From: [email protected] [mailto:[email protected]] On
Behalf Of Emmanuel Chigutsa
Sent: Thursday, May 15, 2014 1:03 PM
To: Pavel Belo; [email protected]
Subject: Re: [NMusers] SAEM and IMP
Hi Pavel
I have experienced a similar problem. In my case, the following code for IMP
after SAEM (using NM7.3) greatly reduced the Monte Carlo OFV noise from
variations of about +/- 60 points to variations of +/- 6 points (though still
not good enough for covariate testing):
$EST METHOD=IMP LAPLACE INTER NITER=15 ISAMPLE=3000 EONLY=1 DF=7 IACCEPT=0.3
ISAMPEND=10000 STDOBJ=2 MAPITER=0 PRINT=1 SEED=123456 RANMETHOD=3S2
The settings are explained in the NM7.3 guide.
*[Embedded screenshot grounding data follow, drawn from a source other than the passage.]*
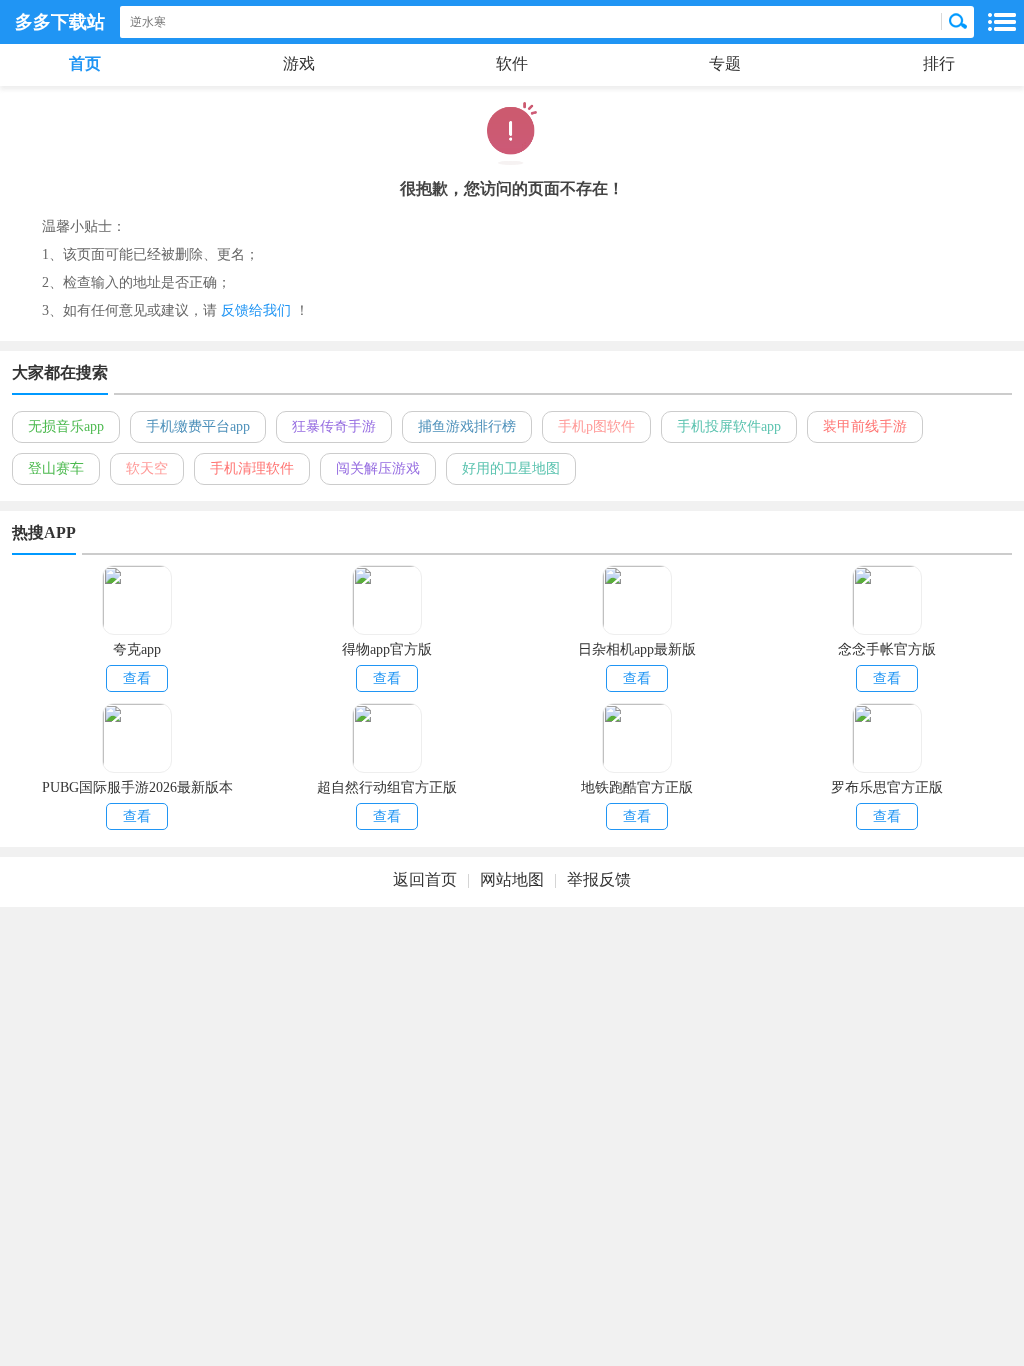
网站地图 (512, 879)
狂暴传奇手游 (334, 426)
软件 (512, 63)
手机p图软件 (596, 426)
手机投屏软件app (729, 426)
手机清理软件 (252, 468)
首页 (85, 63)
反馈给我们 (256, 310)
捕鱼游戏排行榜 (467, 426)
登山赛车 (56, 468)
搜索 (958, 22)
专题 (725, 63)
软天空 (147, 468)
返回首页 (425, 879)
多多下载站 (60, 22)
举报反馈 (599, 879)
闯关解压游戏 (378, 468)
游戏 (299, 63)
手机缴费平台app (198, 426)
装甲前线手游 (865, 426)
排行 (939, 63)
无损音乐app (66, 426)
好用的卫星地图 (511, 468)
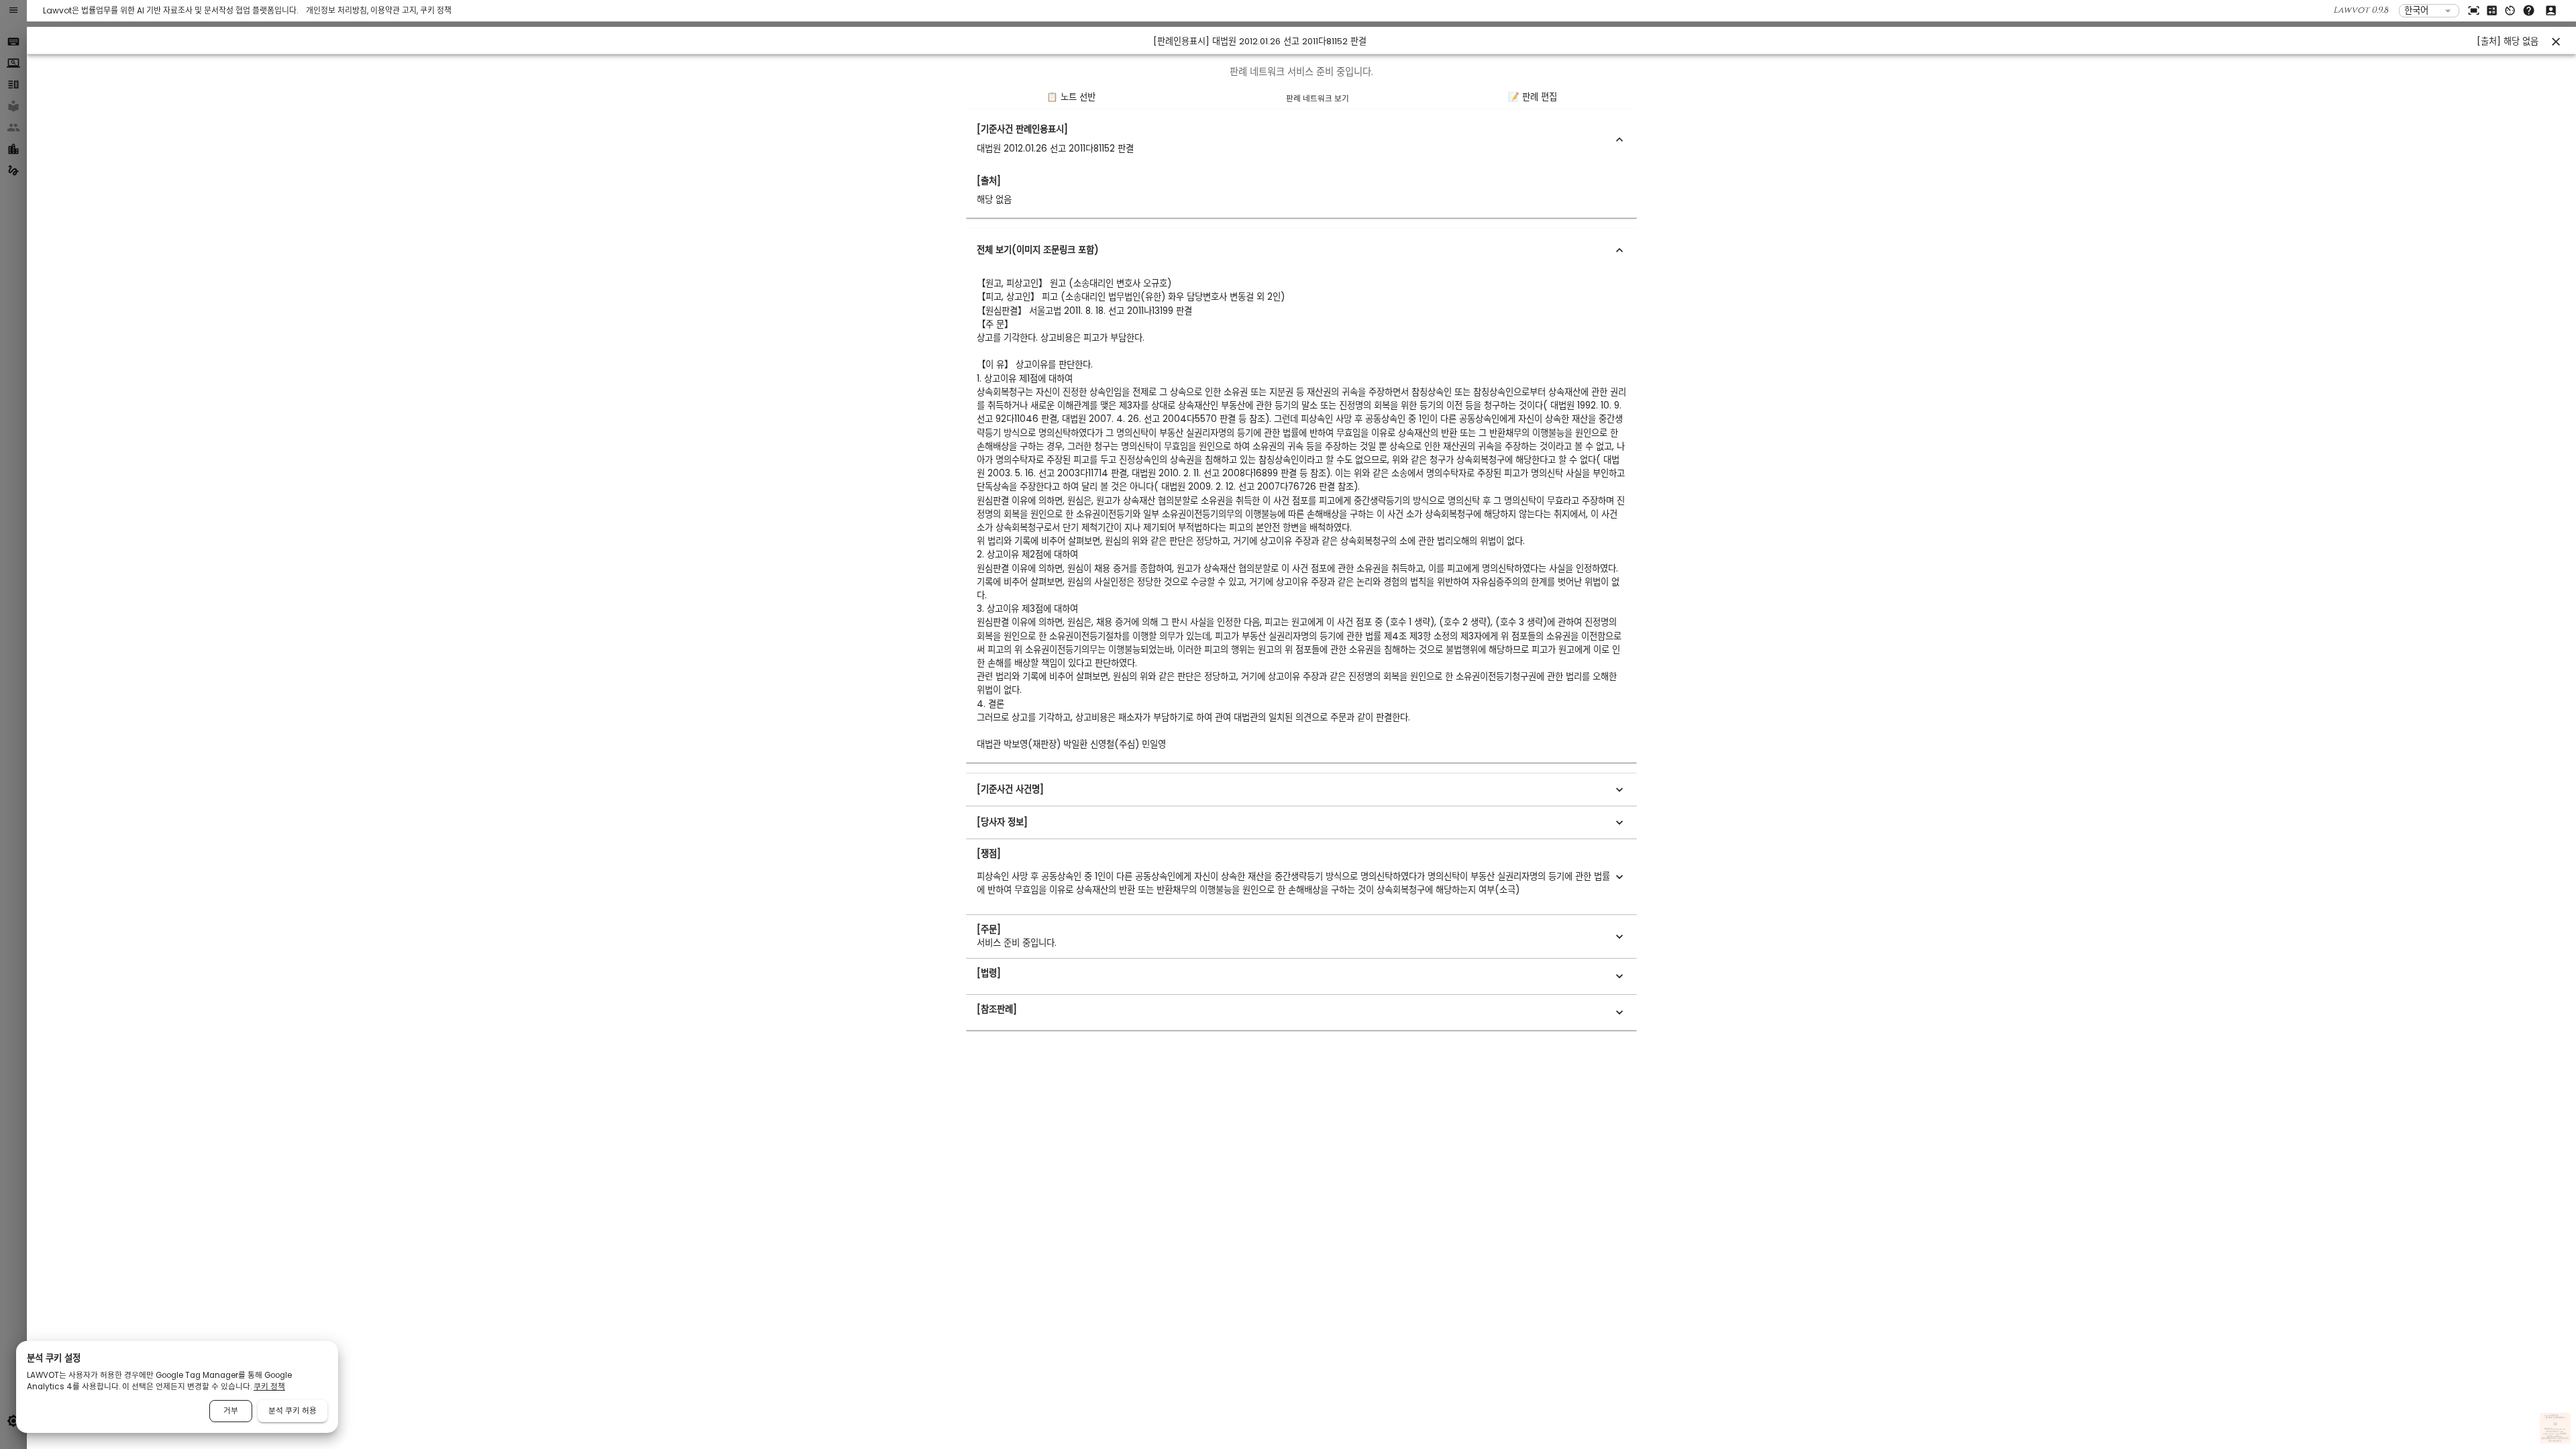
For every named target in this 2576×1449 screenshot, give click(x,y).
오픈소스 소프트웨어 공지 (2554, 1441)
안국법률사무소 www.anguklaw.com (2554, 1429)
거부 (230, 1410)
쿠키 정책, (2561, 1439)
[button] (1301, 138)
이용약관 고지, (395, 10)
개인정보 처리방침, (338, 10)
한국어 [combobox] (2416, 10)
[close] (2556, 42)
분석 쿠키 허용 (292, 1410)
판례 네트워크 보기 (1317, 98)
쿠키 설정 (2565, 1439)
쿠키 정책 (435, 10)
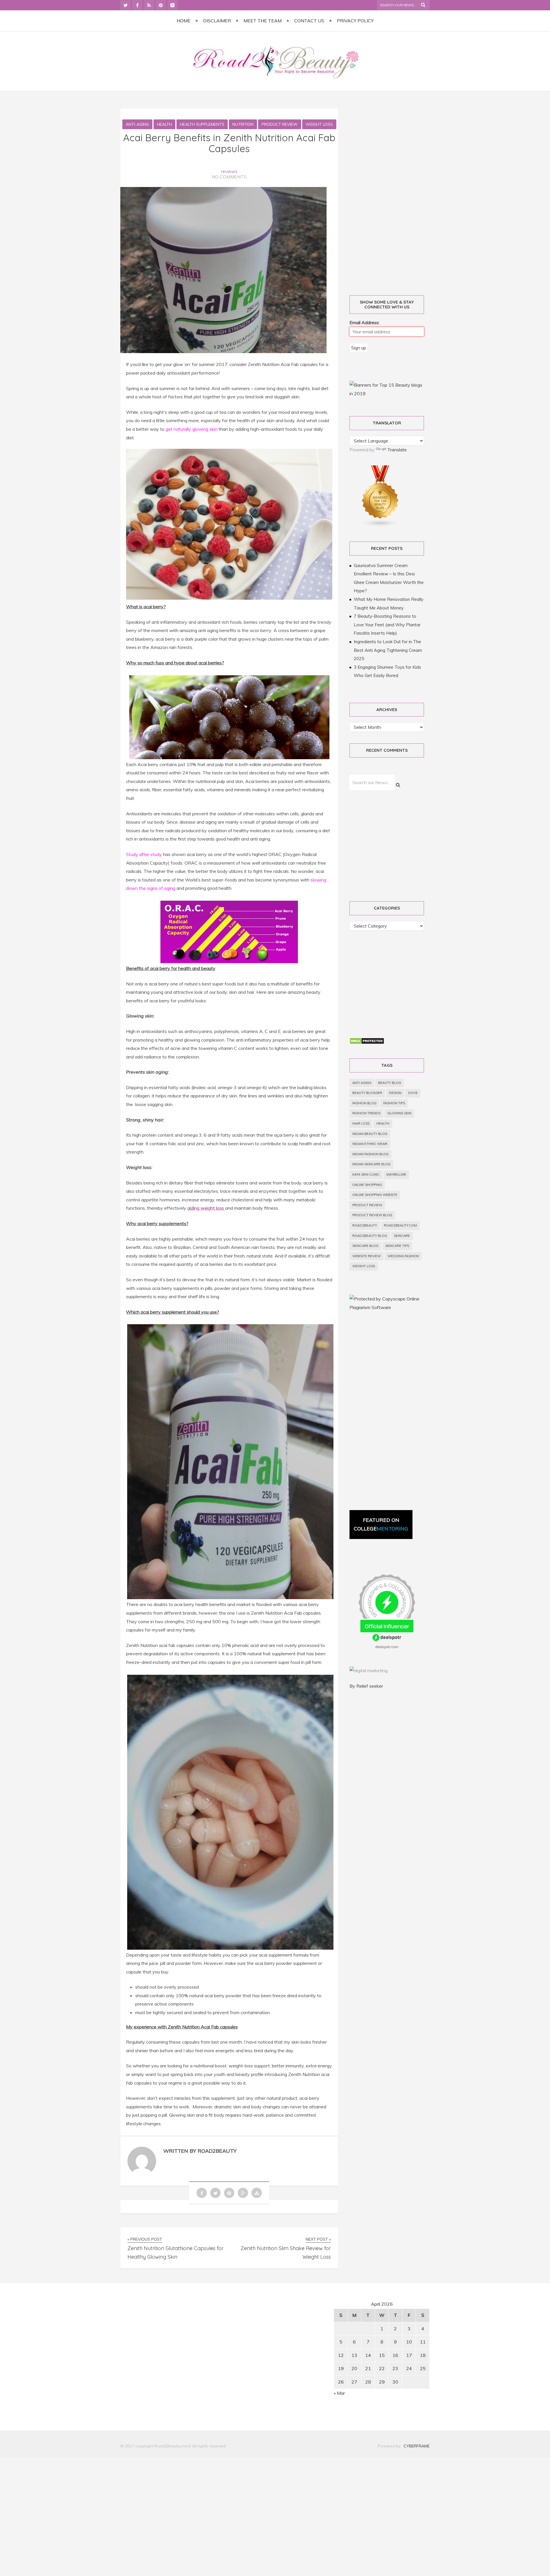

If you are using NM7.3, you can
also try IACCEPT=0.0 whereupon "NONMEM will determine the most appropriate
IACCEPT level for each subject". Of course the settings for DF and IACCEPT in
the above code will depend on the type of data you have. Which brings me to my
own question. If I have both continous and categorical DVs in the dataset
(which would mean different optimal settings) and I am using F_FLAG
accordingly, what would the 'right' values of DF and IACCEPT be? I have noticed
that the DF automatically chosen by NONMEM for individuals in the dataset can
vary from 0-8 and this appears to be random.